【中嶋憲武×西原天気の音楽千夜一夜】
高橋幸宏「Tommorow Never Knows」
憲武●えー、ビートルズのカヴァー特集、第5弾です。高橋幸宏の「Tommorow Never Knows」。
憲武●この曲は1988年のアルバム「EGO」に収録されています。高橋幸宏はYMO時代のソロアルバムで「It's All Too Much」をカヴァーしてますし、その後のソロアルバムでも、「Taxman」「I Need You」「You've Got To Hide Your Love Away」など、カヴァーしてます。YMOとしても「Day Tripper」「All You Need Is Love」「Hello Goodbye」をカヴァーしてます。もともとビートルズに親和性が高かったんですね。ですから1982年頃のアルファレコードのお客様インタビューみたいなペーパーの「YMOのどんなアルバムを希望しますか?」というクエスチョンに「YMO plays the beatles」と書き込んだりもして。
天気●実績の曲数からして多いですね。
憲武●意外に多いんですよね。オリジナルの楽曲(1966年)は、サイケデリックで、当時の言葉で言えば電子音楽、今で言うテクノポップかと思いますが、当時のライブでは演奏不可能な、ひたすらに面白い音を追求している一曲ですね。リンゴ・スターのミニマルなドラム、このドラムは「What You're Doing」のドラムを彷彿とすると思いますが、ミニマルなドラムからしてテクノです。
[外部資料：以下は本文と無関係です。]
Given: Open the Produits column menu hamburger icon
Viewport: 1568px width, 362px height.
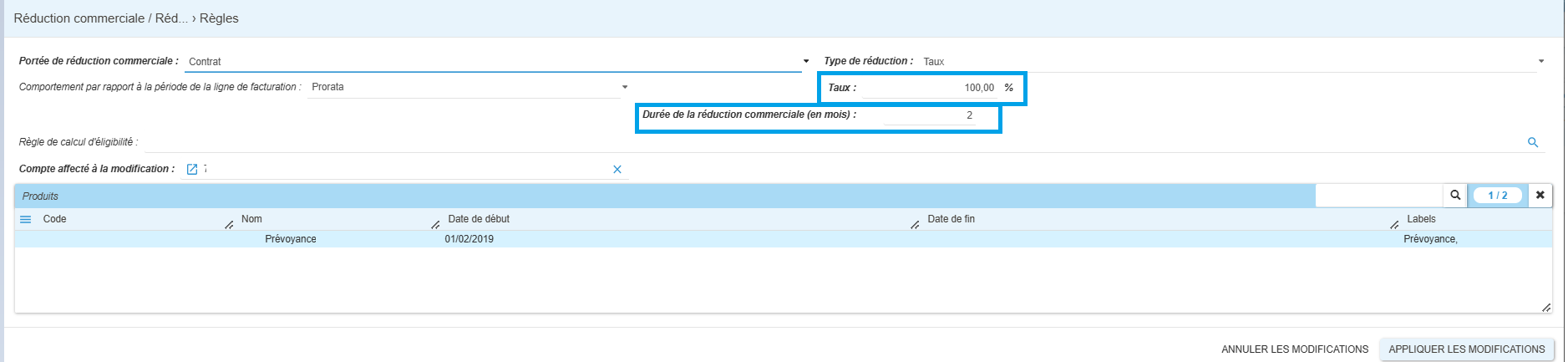Looking at the screenshot, I should [x=26, y=219].
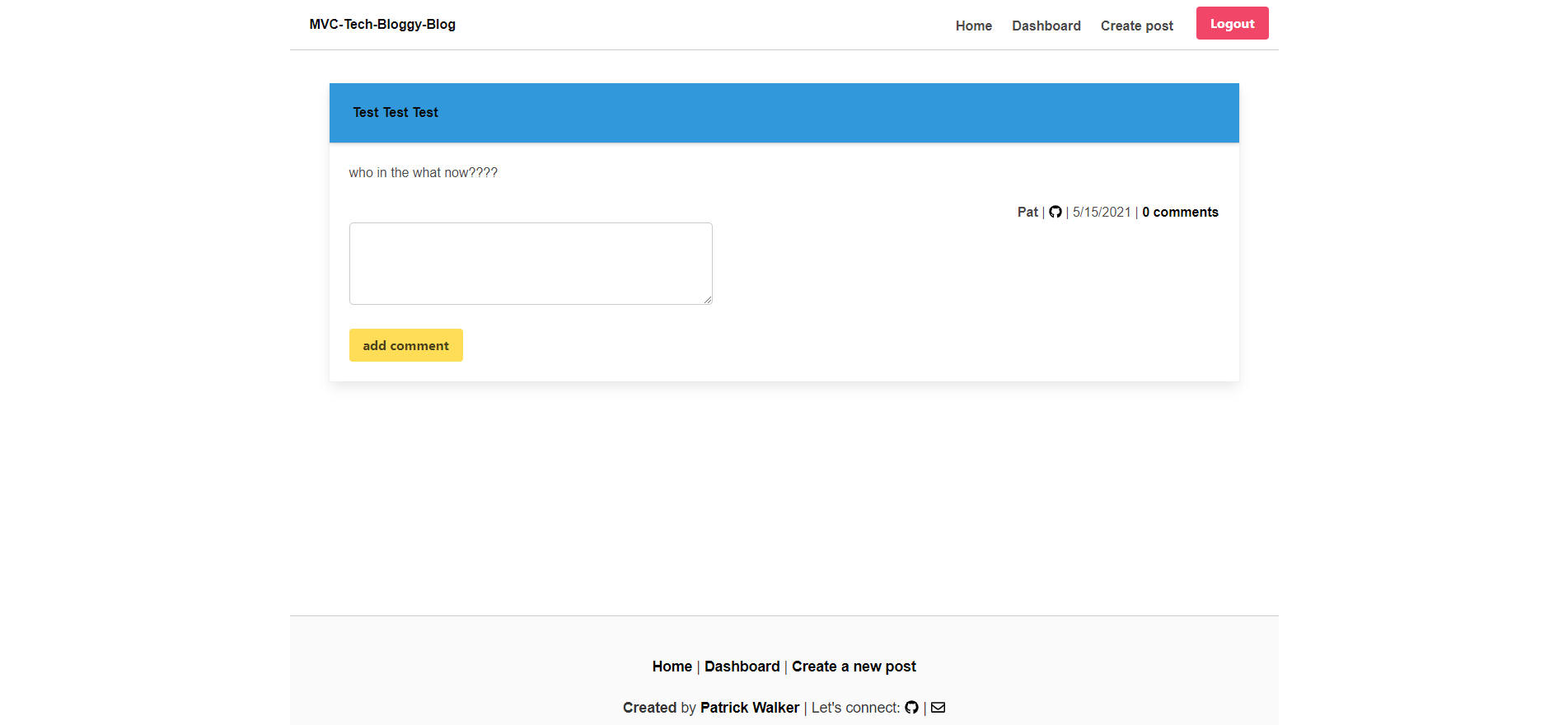
Task: Open the Test Test Test post title
Action: 396,113
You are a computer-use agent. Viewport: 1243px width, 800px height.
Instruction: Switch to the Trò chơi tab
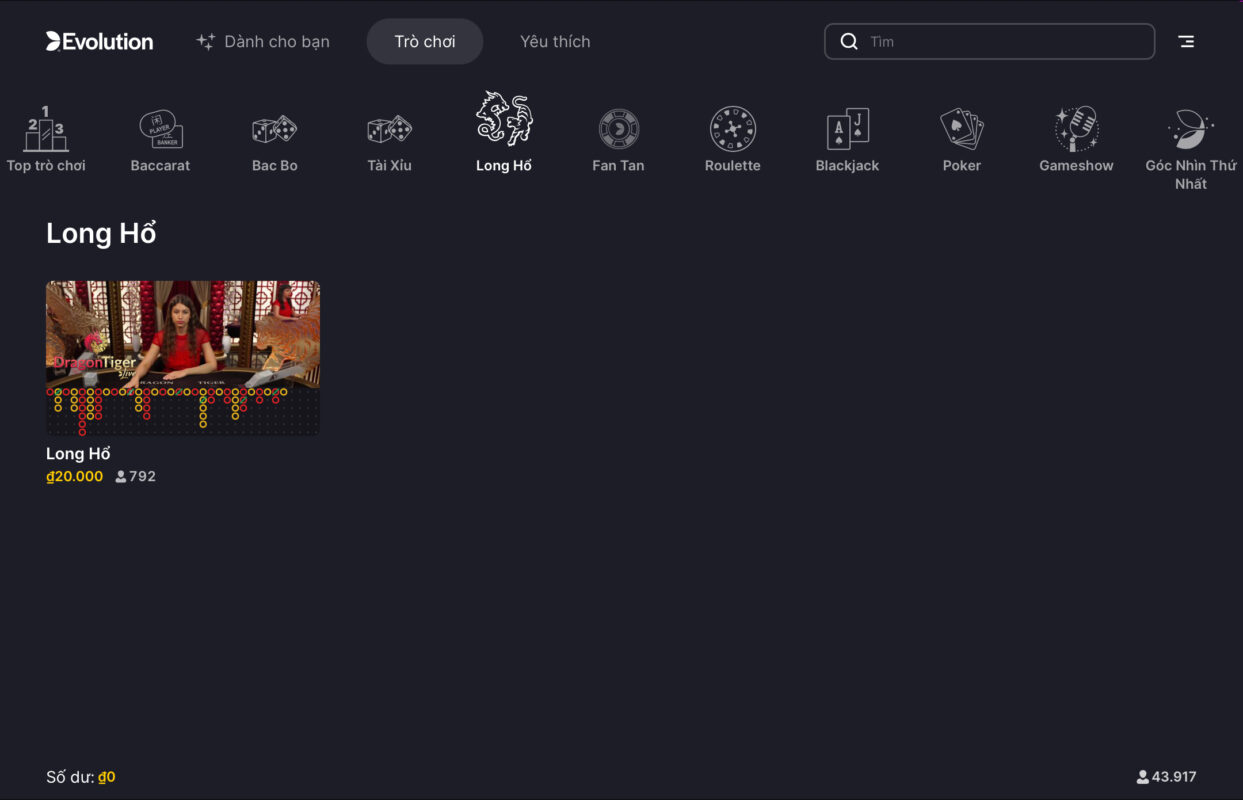pos(425,42)
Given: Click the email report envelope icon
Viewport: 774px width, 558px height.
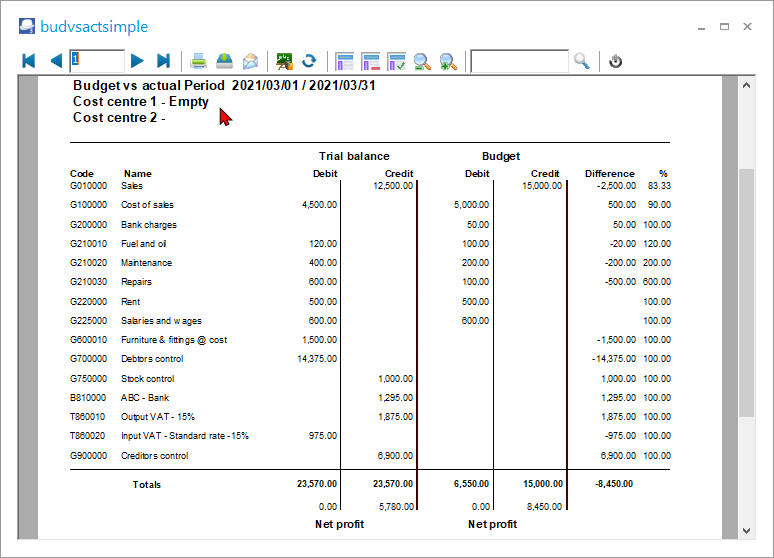Looking at the screenshot, I should 251,61.
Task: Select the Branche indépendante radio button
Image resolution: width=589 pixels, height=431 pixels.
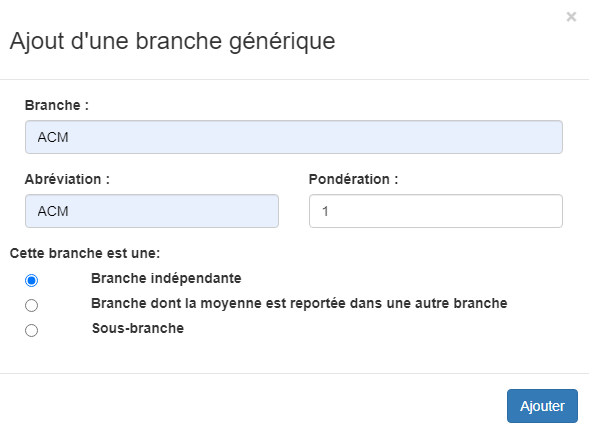Action: click(32, 280)
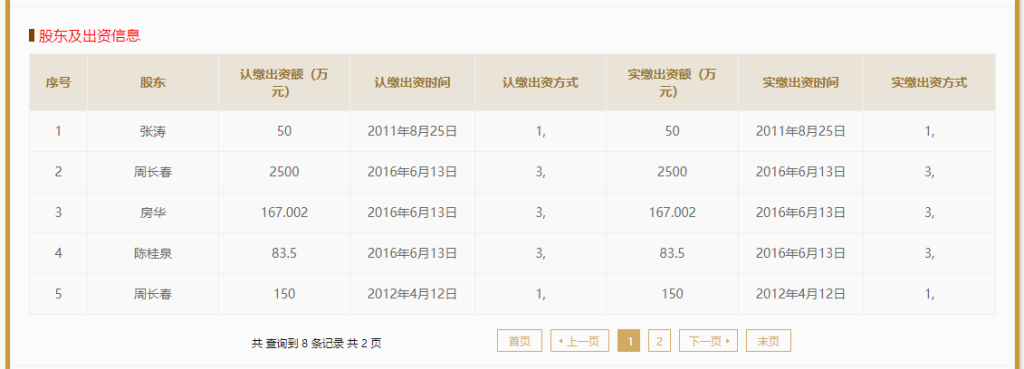This screenshot has width=1024, height=369.
Task: Open the 首页 first page button
Action: [x=520, y=341]
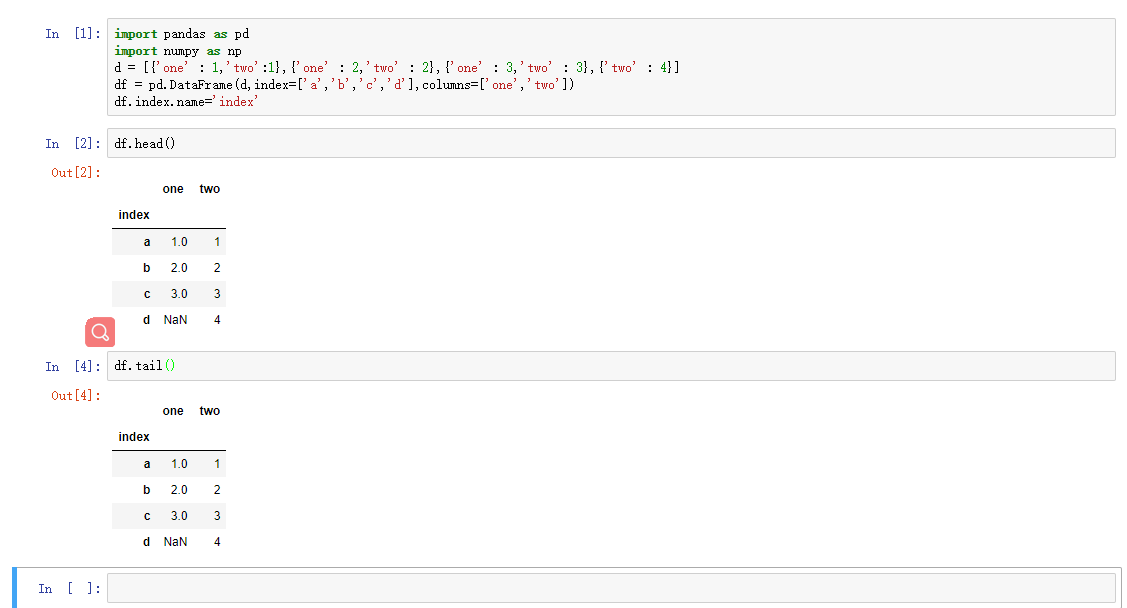Click the 'two' column header in Out[2]
Viewport: 1127px width, 608px height.
[210, 189]
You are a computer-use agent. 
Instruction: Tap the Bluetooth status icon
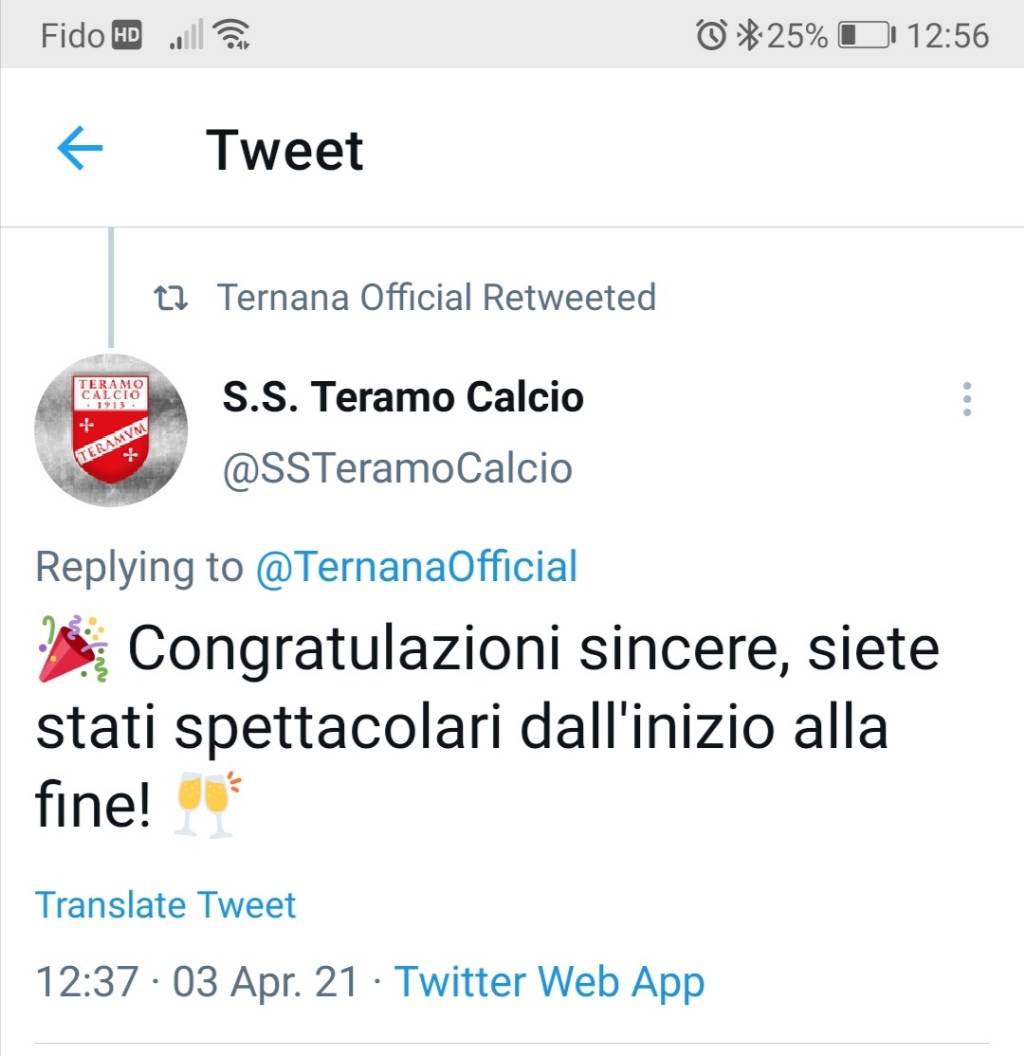[747, 35]
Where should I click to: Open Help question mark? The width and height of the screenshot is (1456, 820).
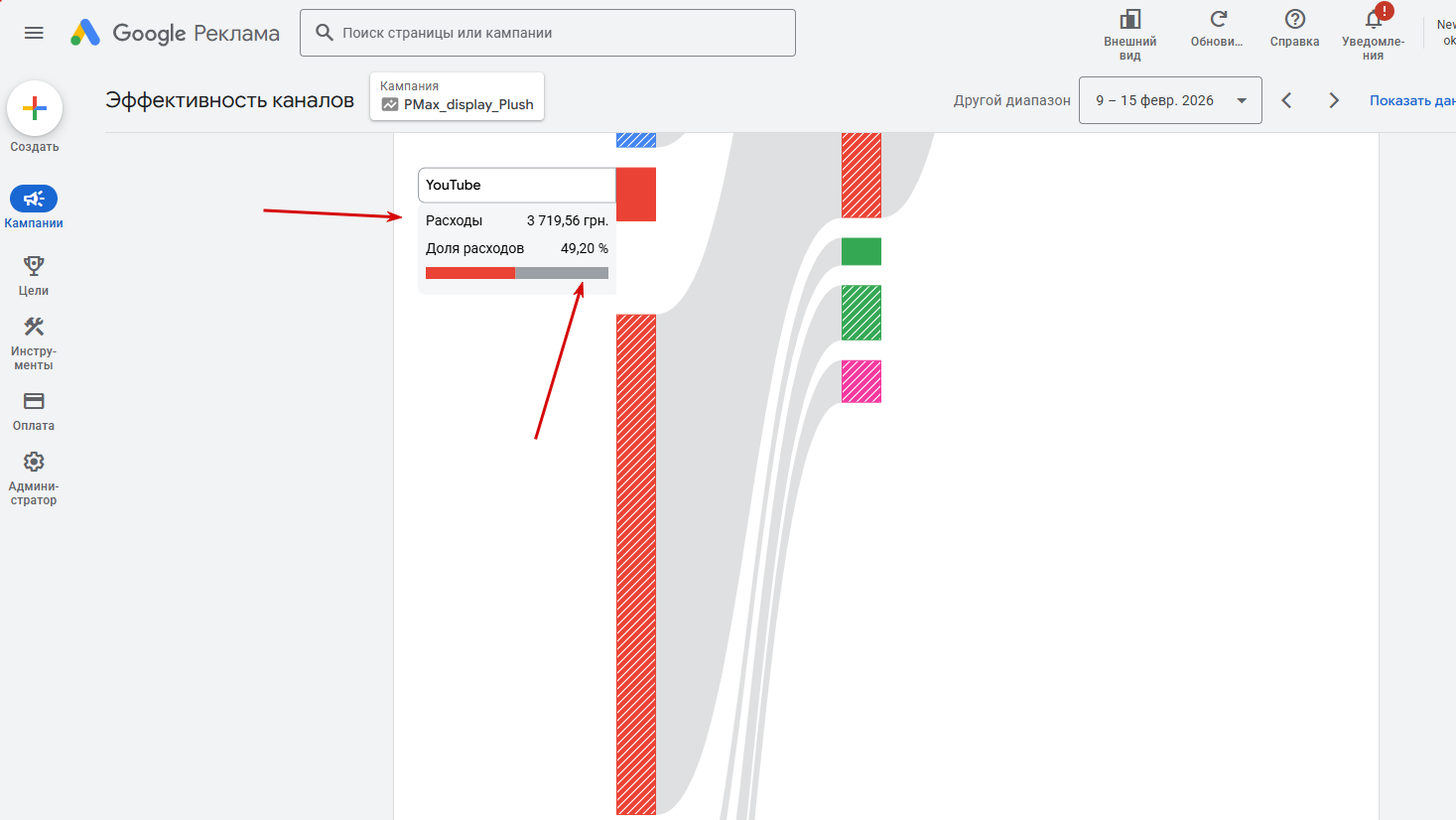(1294, 20)
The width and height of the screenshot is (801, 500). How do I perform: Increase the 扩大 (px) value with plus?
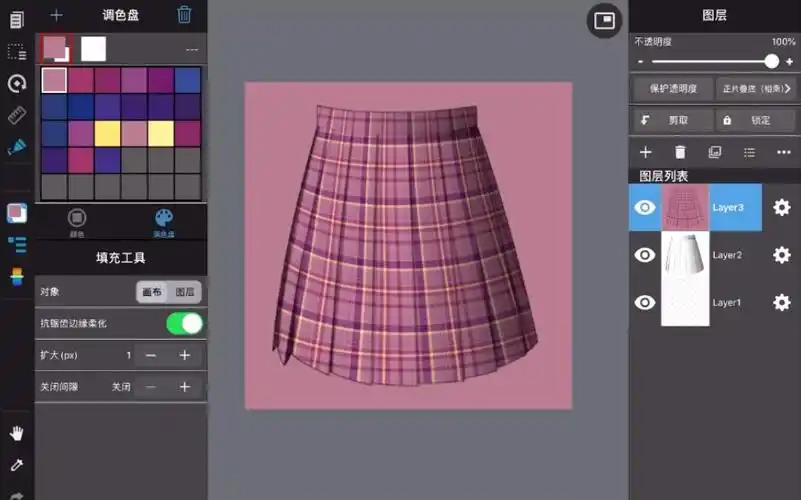(x=184, y=355)
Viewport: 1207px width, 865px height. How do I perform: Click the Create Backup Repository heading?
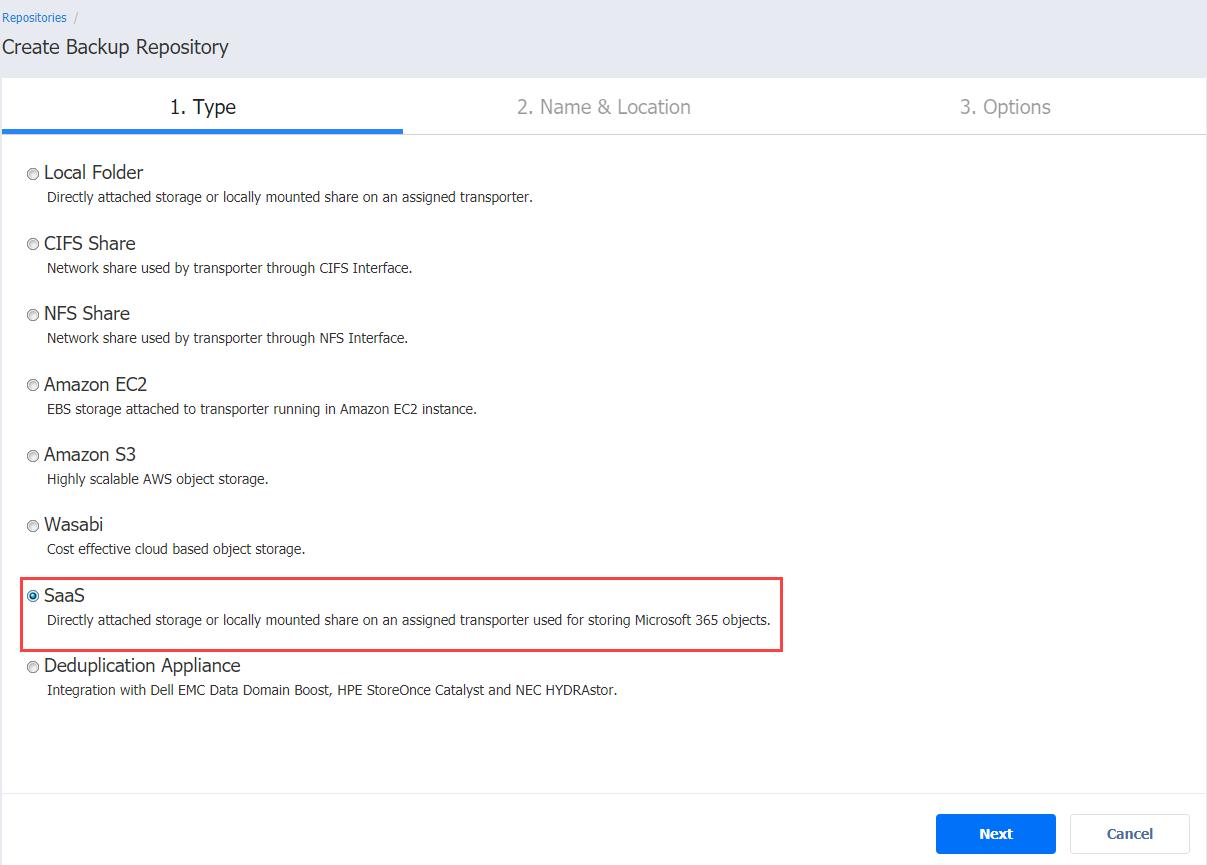pyautogui.click(x=115, y=47)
天気●原曲ではギター音のテープ逆回転がトピックのひとつですが、このカヴァーではそれほど目立たちませんね。ストリングスの響きがメイン。
憲武●はい。高橋幸宏のカヴァーは、ゆったりめのテンポで、タブラがずっと鳴っていたりして、インド風の味付けしてありますね。原曲のテープループによる鳥が鳴くような音響も取り入れてありますし、ヴォーカルに入る前のストリングスも効果的かと思います。なんかこう、ガンジスの流れを前にして「チベット死者の書」を読みたくなってしまう、そんなアレンジです。はっきり言って、非常にいい。
天気●インド音楽のパーカッションやシタールが、とくに後半、大活躍。
憲武●高橋幸宏はジョージ・ハリスンが好きらしくて、カヴァーもジョージ・ハリスンの作品を二曲取り上げてますが、この「Tommorow Never Knows」は、レノン=マッカートニー名義でどちらかと言うとジョン・レノンの曲ですけども、ジョージ性がある曲だと思います。哲学的な詩の内容とインド楽器の使用という点ですね。
天気●はい、ジョージ・ハリスンの曲って言われても納得してしまうような曲ですし、音作りです。
憲武●五回に渡ってビートルズの邦楽カヴァーを取り上げてみました。また機会があったら洋・邦問わず取り上げてみたいと思います。